╔══

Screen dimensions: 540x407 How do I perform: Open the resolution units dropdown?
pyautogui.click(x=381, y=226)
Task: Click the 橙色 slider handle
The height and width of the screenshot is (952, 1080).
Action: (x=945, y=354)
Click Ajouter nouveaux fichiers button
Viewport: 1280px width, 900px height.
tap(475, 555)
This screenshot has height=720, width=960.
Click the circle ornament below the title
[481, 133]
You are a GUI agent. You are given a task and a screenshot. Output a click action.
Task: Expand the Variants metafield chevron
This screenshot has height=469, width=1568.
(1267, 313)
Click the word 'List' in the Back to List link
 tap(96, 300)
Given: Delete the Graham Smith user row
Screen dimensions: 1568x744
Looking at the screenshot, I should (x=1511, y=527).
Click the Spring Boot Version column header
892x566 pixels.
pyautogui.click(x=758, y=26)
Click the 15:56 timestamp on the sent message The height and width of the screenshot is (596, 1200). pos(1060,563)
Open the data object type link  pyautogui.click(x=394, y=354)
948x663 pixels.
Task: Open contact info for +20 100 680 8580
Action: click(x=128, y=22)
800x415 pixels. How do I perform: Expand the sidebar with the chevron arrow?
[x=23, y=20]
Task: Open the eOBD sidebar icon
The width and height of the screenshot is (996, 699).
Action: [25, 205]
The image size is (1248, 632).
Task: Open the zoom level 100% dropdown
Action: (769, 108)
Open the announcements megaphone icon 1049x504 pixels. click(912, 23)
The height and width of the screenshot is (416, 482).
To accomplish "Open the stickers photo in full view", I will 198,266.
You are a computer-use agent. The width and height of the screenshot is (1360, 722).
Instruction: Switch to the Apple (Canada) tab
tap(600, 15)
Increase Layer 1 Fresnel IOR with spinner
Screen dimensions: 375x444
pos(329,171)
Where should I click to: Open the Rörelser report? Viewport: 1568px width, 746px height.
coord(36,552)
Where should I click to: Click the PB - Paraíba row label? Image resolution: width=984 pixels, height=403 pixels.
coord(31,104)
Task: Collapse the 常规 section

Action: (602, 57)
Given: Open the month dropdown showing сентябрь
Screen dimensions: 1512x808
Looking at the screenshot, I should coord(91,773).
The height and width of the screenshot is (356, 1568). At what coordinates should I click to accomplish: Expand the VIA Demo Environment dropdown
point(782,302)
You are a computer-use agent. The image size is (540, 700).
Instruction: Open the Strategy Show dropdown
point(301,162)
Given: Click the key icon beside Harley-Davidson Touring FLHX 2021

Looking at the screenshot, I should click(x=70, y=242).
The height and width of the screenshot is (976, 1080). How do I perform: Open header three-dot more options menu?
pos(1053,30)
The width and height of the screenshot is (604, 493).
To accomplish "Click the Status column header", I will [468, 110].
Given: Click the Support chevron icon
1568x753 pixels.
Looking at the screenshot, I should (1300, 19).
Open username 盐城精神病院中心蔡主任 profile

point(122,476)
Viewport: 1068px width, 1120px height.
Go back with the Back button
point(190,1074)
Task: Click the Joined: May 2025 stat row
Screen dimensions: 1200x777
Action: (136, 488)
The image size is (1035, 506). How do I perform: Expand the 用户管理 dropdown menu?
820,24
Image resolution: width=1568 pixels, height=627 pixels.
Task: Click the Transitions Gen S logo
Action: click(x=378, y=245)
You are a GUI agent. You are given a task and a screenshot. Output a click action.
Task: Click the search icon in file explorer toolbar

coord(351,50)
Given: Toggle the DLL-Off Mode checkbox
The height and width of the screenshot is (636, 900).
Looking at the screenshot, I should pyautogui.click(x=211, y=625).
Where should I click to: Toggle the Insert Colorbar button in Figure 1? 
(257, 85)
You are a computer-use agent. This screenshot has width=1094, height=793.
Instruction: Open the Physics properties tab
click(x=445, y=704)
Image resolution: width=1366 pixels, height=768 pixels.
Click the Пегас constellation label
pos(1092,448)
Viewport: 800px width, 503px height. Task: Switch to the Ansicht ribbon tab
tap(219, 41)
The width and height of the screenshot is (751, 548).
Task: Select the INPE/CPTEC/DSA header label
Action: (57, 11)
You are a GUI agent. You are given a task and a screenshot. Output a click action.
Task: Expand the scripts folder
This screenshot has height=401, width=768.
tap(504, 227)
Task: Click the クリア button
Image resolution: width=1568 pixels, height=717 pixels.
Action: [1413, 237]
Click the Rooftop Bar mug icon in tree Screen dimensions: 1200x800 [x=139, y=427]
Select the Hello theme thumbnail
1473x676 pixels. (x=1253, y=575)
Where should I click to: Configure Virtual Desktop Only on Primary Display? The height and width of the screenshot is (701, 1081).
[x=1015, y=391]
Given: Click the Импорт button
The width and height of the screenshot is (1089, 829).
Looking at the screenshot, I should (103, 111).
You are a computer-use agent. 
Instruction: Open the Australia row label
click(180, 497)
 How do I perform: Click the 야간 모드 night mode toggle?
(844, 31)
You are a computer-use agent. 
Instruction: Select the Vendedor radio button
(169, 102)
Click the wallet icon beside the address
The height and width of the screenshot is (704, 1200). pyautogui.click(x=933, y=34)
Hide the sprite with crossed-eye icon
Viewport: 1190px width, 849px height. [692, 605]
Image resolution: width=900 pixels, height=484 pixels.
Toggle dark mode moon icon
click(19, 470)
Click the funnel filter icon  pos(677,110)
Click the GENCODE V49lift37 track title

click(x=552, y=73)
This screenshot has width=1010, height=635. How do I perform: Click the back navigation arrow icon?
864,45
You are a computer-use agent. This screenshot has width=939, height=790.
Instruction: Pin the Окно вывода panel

╚══

What to do: Find the word "will" in the entries above, then copy each line that holds it.

Answer for this exercise:
To accomplish "Open the stickers photo in full view", I will 198,266.
To accomplish "Click the Status column header", I will [468, 110].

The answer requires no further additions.